■ Your assignment ■
Each entry below needs to be transcribed verbatim; the images should not appear.

Segment Open

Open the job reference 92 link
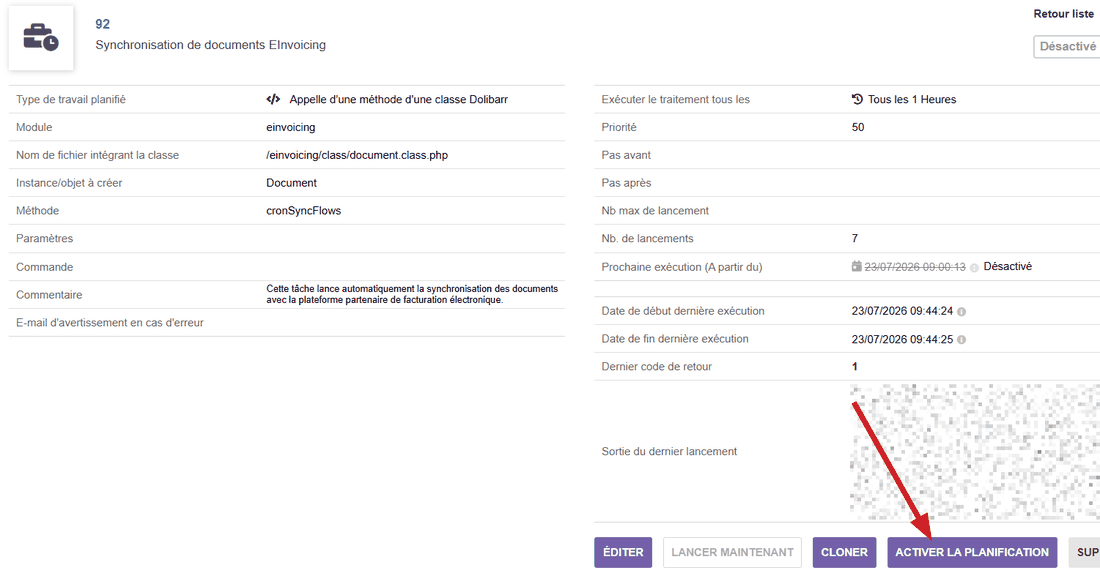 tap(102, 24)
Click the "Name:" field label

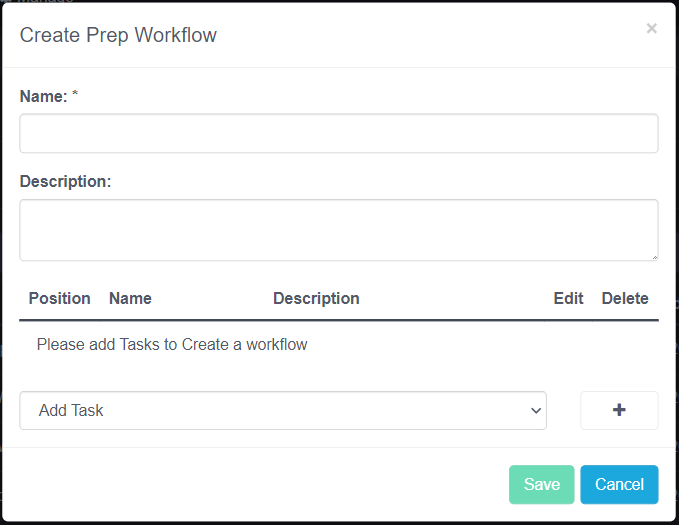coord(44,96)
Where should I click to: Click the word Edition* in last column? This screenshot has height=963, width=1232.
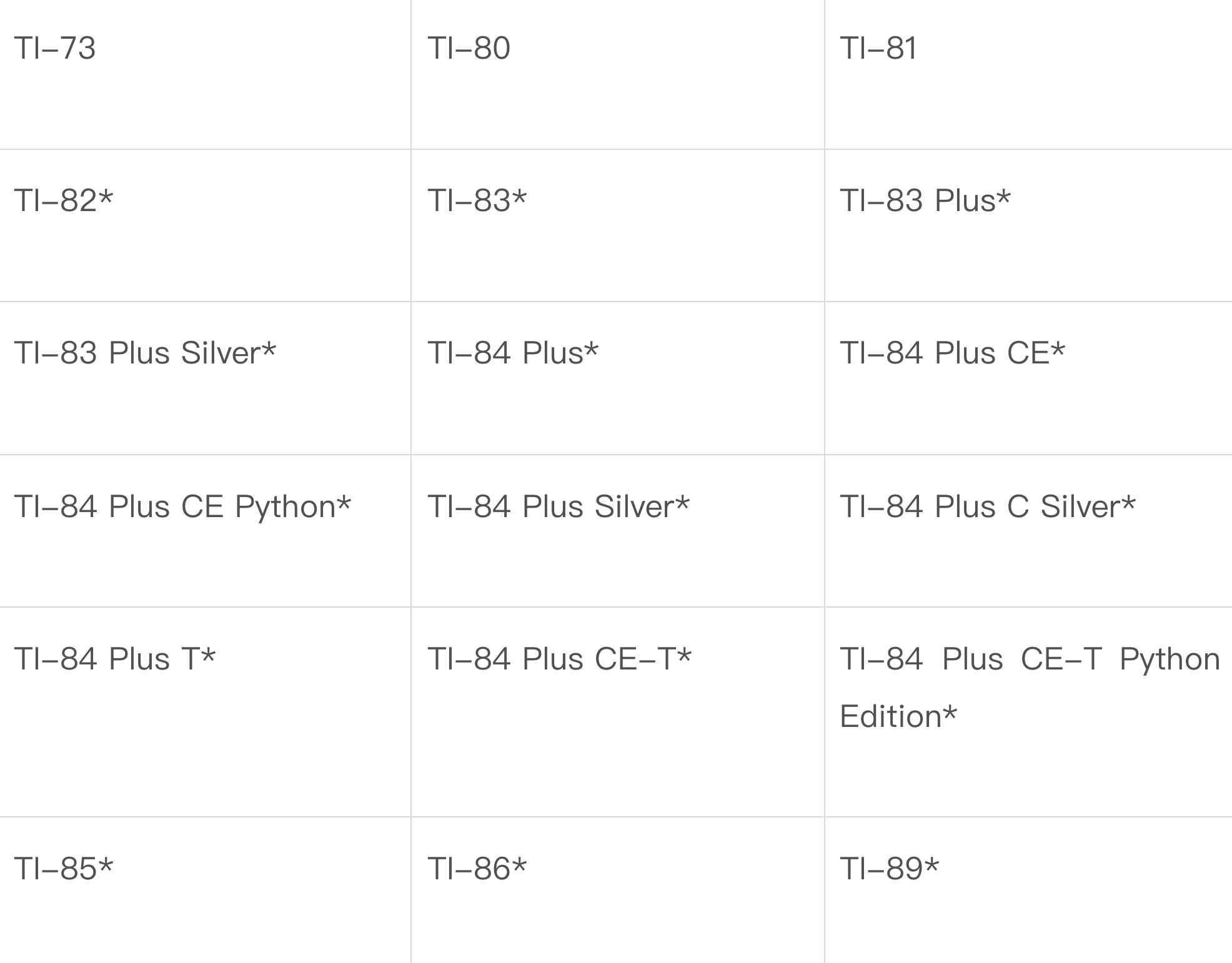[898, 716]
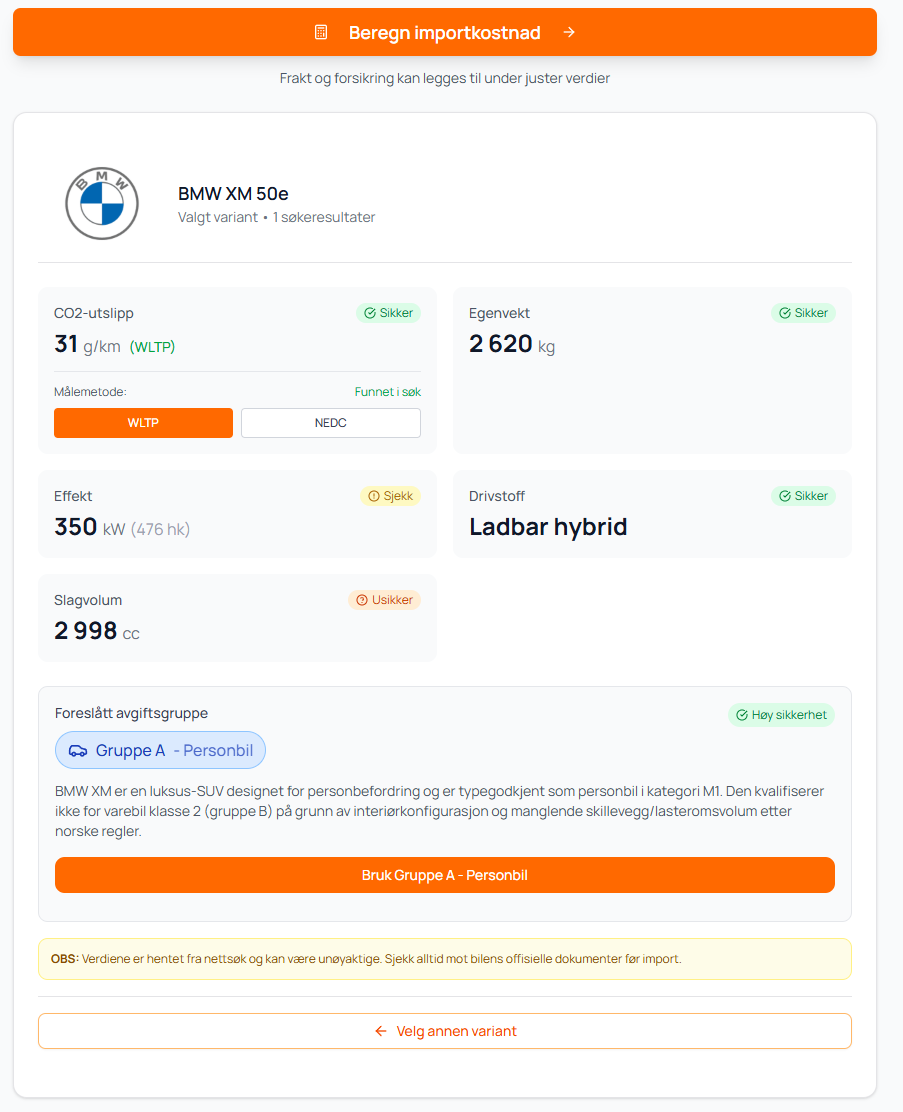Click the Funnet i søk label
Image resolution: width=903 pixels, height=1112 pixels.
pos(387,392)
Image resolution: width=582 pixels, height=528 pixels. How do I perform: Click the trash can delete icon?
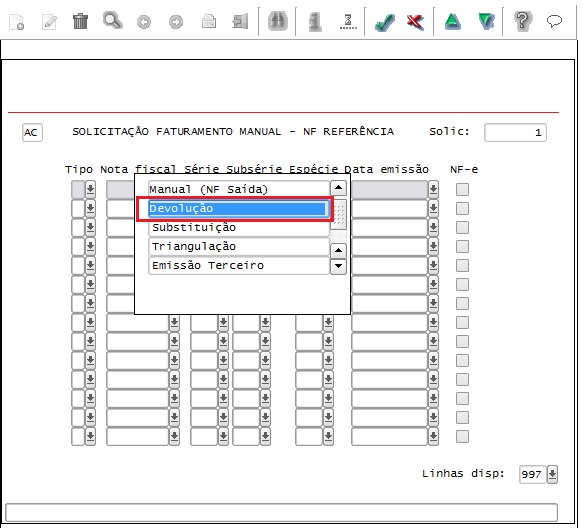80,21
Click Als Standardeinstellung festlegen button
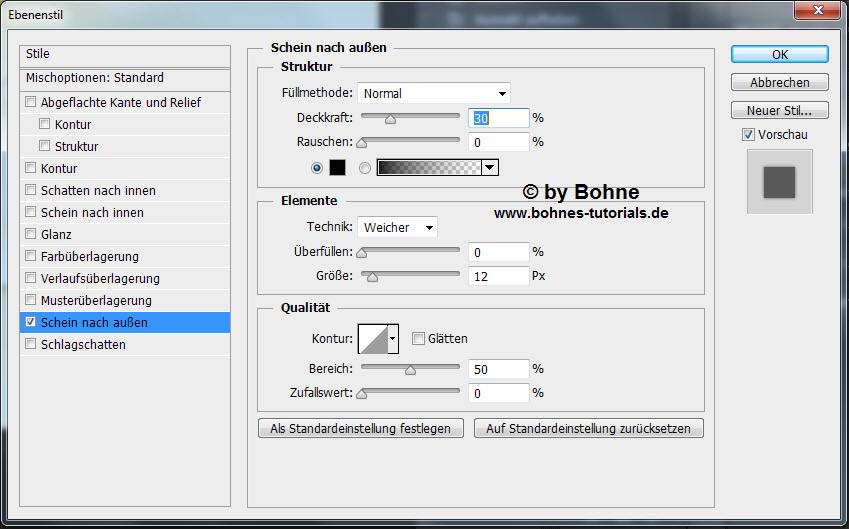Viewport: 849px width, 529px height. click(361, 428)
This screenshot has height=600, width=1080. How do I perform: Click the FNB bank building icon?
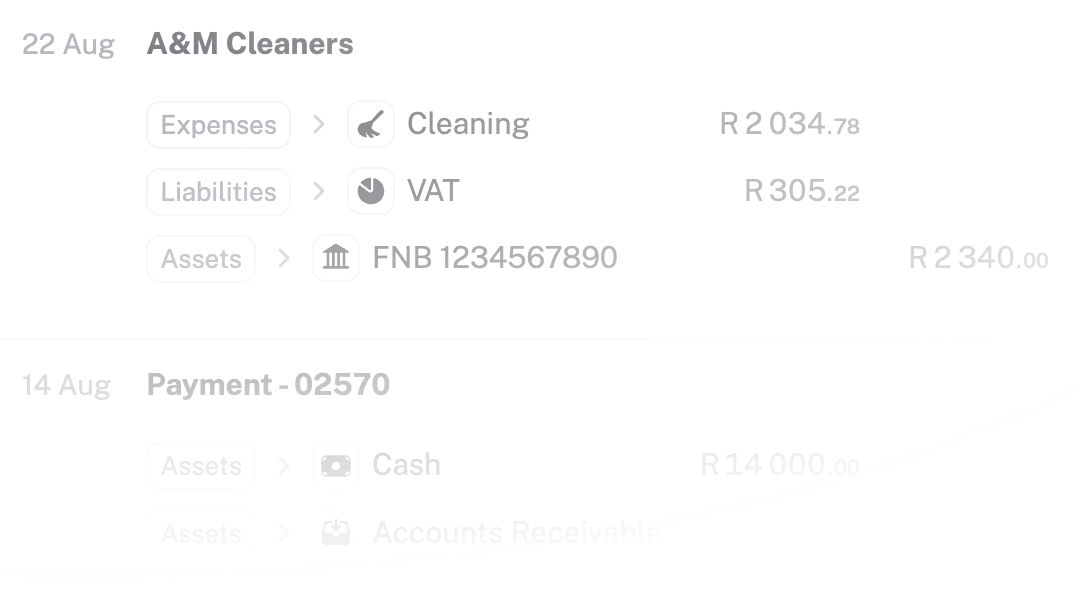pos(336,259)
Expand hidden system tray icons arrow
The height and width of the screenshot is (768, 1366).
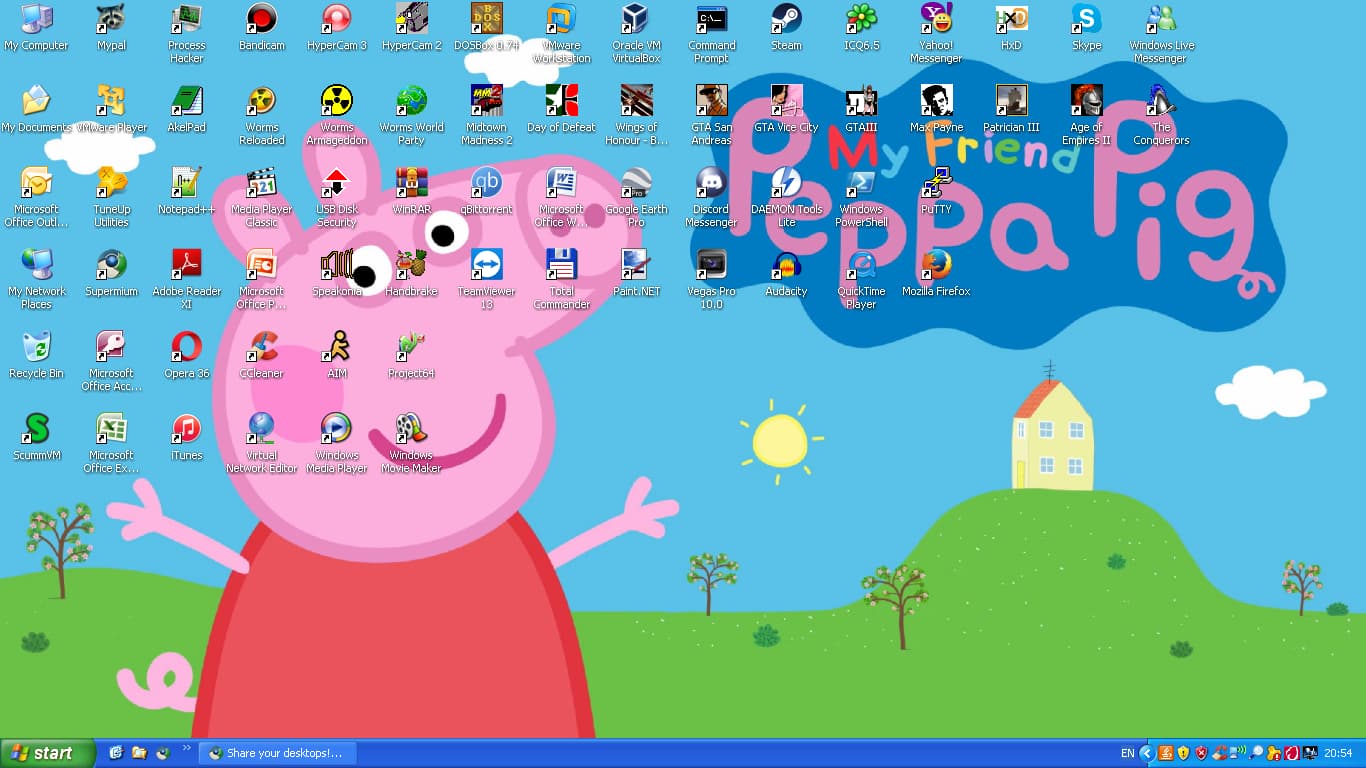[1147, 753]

Segment Closed

■ Exercise result ■
Open the job reference 92 link
 tap(102, 24)
Click the "Name:" field label

coord(44,96)
Where should I click to: Click the word Edition* in last column? This screenshot has height=963, width=1232.
[898, 716]
Click the Funnet i søk label
Image resolution: width=903 pixels, height=1112 pixels.
pos(387,392)
Image resolution: width=582 pixels, height=528 pixels. How do I perform: Click the trash can delete icon?
80,21
Click Als Standardeinstellung festlegen button
Viewport: 849px width, 529px height. click(361, 428)
This screenshot has height=600, width=1080. How do I perform: Click the FNB bank building icon?
pos(336,259)
Expand hidden system tray icons arrow
The height and width of the screenshot is (768, 1366).
[1147, 753]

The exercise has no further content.